Sophia had thought the Dunlaps might point a finger at the bastard child they’d rejected. The sheriff was probably going along with it to avoid a panic and to curb the chances of a backlash against undocumented aliens. But there wasn’t any hard evidence to tie Rod to the murder, so she hadn’t been too worried. “We don’t prosecute people on coincidence,” she said.
“Folks at the Firelight are saying he stopped by looking for Stuart just before the murder,” Gary pointed out.
“That’s circumstantial, too. It wasn’t Rod. I was with him at the Firelight, helping him look.”
“But what did he do after he left you?” Gary said. “That’s the question. He won’t tell anyone where he went.”

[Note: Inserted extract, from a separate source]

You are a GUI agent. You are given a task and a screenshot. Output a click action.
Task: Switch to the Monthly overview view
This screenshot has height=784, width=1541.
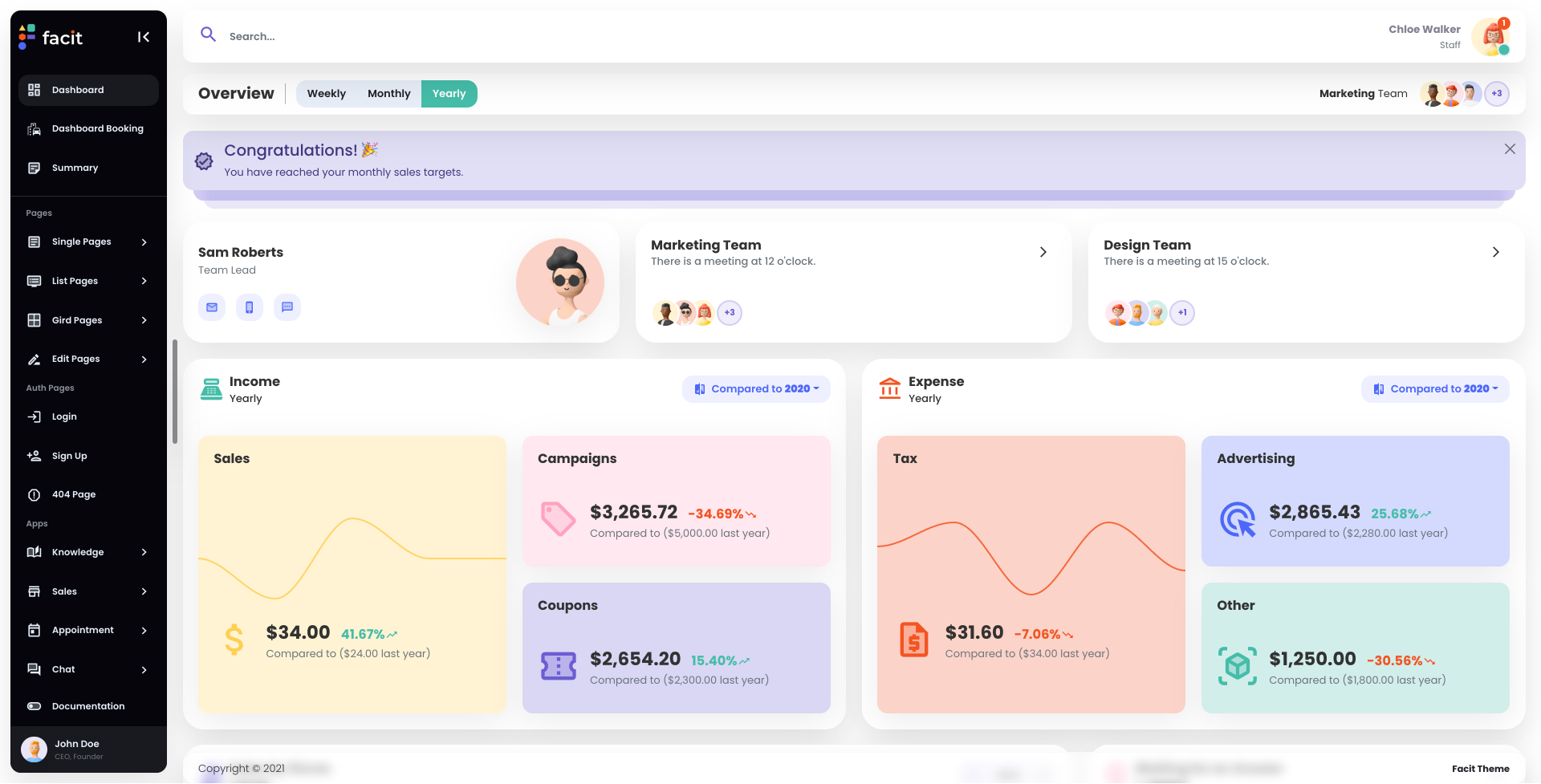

They couldn’t talk about the safe house and he had enough honor not to drag her down with him by mentioning that he’d ultimately gone to her place.
Sophia had hoped to keep her sex life out of public scrutiny, especially when there was already talk of an affair between her and her stepfather. Especially because, for a certain period of time, he’d been at her place alone. But this gave her no choice. She had to provide as much of an alibi as she could.
“I’m telling you he didn’t do it,” she said. “Thanks to whoever damaged his motel room, he needed a place to stay. So I let him stay with me.”
This revelation apparently wasn’t clear or specific enough to change her mother’s mind. But Sophia couldn’t blame her for not catching on sooner. She’d denied having much contact with Rod only twenty minutes earlier. “That doesn’t necessarily mean anything,” Anne said. “Maybe he slipped out while you were asleep.”
“He was there alone for a while, but he was hurt and had no transportation. And once I got back, which was close to the time we believe Stuart was killed, he didn’t go anywhere.” Sophia sent her mother a significant look, but it did no good.